EXTRAIT PRÉSENTÉ ->
######

Pourtant, en 2020, chaque don, peu importe de quel donneur il provient, est testé pour y déceler toute une série d’ITSS potentielles : hépatites B et C, syphilis, VIH, etc. Peu importe qui vous êtes et ce que vous déclarez dans votre formulaire – du twink à la soccer mom –, votre grosse poche de sang va y passer. Pourquoi, donc, continuer d’exiger une période d’abstinence aux HARSAH lorsqu’ils désirent faire don de leurs précieux globules et plaquettes?

Un petit tour du monde nous apprend que les critères d’admissibilité au don de sang varient d’un pays à un autre.

Dans certains pays comme l’Espagne, l’Italie et le Brésil, il n’existe aucune restriction empêchant un HARSAH de donner du sang. À l’inverse, au Danemark, en France et au Portugal, la période d’abstinence requise est plus longue que celle en vigueur au Canada; elle peut s’étendre de quatre à six mois, voire même une année. Les restrictions au don de sang imposées aux HARSAH sont donc très élastiques et leur application (ou non) ne fait pas consensus.

Les comportements sexuels vs l’orientation sexuelle

Plusieurs groupes, organismes et individus se battent pour faire modifier les critères d’admissibilité au don de sang et ainsi faire lever l’interdiction aux HARSAH.

Selon Guillaume Savard, fondateur de Queer For Change, qui chapeaute le mouvement With Our Blood/Avec notre sang, les formulaires d’admissibilité sont discriminatoires et contribuent à perpétuer les préjugés envers les GBT2Q+ : « Non seulement le gouvernement fédéral, la Société canadienne du sang et Héma-Québec doivent-ils revoir les critères de sélection des donneurs, [mais] ils doivent également reconnaître publiquement les dommages réputationnels et psychologiques causés [par ceux-ci] et les répercussions sur la perception du grand public envers ces communautés. »

######

TÂCHES À RÉALISER ->
- A) Recopiez l'extrait sur le don de sang depuis « Pourtant, en 2020, chaque » jusqu'à « globules et plaquettes? », en remplaçant « formulaire » par « questionnaire ».
- B) D'après l'extrait sur le don de sang, les affirmations suivantes sont-elles exactes ? (i) En Espagne, aucune restriction n'empêche un HARSAH de donner du sang. (ii) Au Portugal, la période d'abstinence requise est plus courte qu'au Canada. (iii) Guillaume Savard est le fondateur de Queer For Change. Répondez par oui ou par non, en citant les mots décisifs du texte.
- C) Énumérez tous les pays nommés dans l'extrait sur le don de sang.
Les données proviennent d'une source distincte de l'extrait.

JEU DE DONNÉES ->
######

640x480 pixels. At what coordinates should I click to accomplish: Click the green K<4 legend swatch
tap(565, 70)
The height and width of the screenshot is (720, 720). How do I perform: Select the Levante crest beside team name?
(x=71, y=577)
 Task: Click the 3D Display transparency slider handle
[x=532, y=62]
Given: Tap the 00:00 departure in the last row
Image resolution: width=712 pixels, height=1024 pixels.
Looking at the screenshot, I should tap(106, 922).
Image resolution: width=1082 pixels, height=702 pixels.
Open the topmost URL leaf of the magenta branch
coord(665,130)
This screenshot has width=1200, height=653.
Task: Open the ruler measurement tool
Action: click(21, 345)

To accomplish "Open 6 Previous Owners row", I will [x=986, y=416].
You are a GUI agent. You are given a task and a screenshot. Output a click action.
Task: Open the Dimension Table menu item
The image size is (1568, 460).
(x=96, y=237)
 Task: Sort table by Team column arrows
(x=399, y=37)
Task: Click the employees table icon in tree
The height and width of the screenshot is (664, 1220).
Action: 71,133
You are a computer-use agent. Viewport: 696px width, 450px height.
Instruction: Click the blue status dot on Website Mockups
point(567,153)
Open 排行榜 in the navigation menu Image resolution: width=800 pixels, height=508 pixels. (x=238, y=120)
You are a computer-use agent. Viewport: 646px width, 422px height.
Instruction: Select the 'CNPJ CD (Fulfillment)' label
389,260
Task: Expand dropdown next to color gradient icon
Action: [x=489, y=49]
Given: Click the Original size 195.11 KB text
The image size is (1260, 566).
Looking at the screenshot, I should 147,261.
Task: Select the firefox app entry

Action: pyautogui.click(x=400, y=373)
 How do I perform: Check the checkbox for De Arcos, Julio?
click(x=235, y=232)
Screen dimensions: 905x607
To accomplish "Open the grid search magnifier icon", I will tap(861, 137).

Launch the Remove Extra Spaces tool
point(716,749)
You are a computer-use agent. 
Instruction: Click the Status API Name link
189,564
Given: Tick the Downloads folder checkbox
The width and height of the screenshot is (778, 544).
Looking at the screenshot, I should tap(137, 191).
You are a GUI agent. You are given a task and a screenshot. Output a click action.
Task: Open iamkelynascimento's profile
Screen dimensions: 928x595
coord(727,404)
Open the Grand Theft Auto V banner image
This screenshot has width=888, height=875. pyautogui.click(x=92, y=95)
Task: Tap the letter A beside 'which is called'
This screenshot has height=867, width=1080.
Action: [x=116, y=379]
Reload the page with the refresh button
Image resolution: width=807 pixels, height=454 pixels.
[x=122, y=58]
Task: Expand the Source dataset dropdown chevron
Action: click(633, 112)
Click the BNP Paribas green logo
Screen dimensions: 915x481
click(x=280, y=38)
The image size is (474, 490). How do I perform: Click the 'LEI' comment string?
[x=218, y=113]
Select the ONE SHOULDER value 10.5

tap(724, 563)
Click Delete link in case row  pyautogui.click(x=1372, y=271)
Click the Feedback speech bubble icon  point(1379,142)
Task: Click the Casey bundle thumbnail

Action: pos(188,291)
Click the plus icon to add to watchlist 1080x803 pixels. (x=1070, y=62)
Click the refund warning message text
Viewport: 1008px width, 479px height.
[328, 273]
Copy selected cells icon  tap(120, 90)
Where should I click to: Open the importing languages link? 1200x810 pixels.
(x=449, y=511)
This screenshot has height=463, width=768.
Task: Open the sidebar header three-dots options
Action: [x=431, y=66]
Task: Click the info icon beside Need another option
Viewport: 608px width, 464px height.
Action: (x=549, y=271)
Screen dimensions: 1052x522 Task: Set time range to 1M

######

EXERCICE CORRIGÉ ->
- A)
Pourtant, en 2020, chaque don, peu importe de quel donneur il provient, est testé pour y déceler toute une série d’ITSS potentielles : hépatites B et C, syphilis, VIH, etc. Peu importe qui vous êtes et ce que vous déclarez dans votre questionnaire – du twink à la soccer mom –, votre grosse poche de sang va y passer. Pourquoi, donc, continuer d’exiger une période d’abstinence aux HARSAH lorsqu’ils désirent faire don de leurs précieux globules et plaquettes?

- B)
(i) Oui : « Dans certains pays comme l’Espagne, l’Italie et le Brésil, il n’existe aucune restriction empêchant un HARSAH de donner du sang. »
(ii) Non : « au Danemark, en France et au Portugal, la période d’abstinence requise est plus longue que celle en vigueur au Canada »
(iii) Oui : « Guillaume Savard, fondateur de Queer For Change »

- C) Espagne, Italie, Brésil, Danemark, France, Portugal, Canada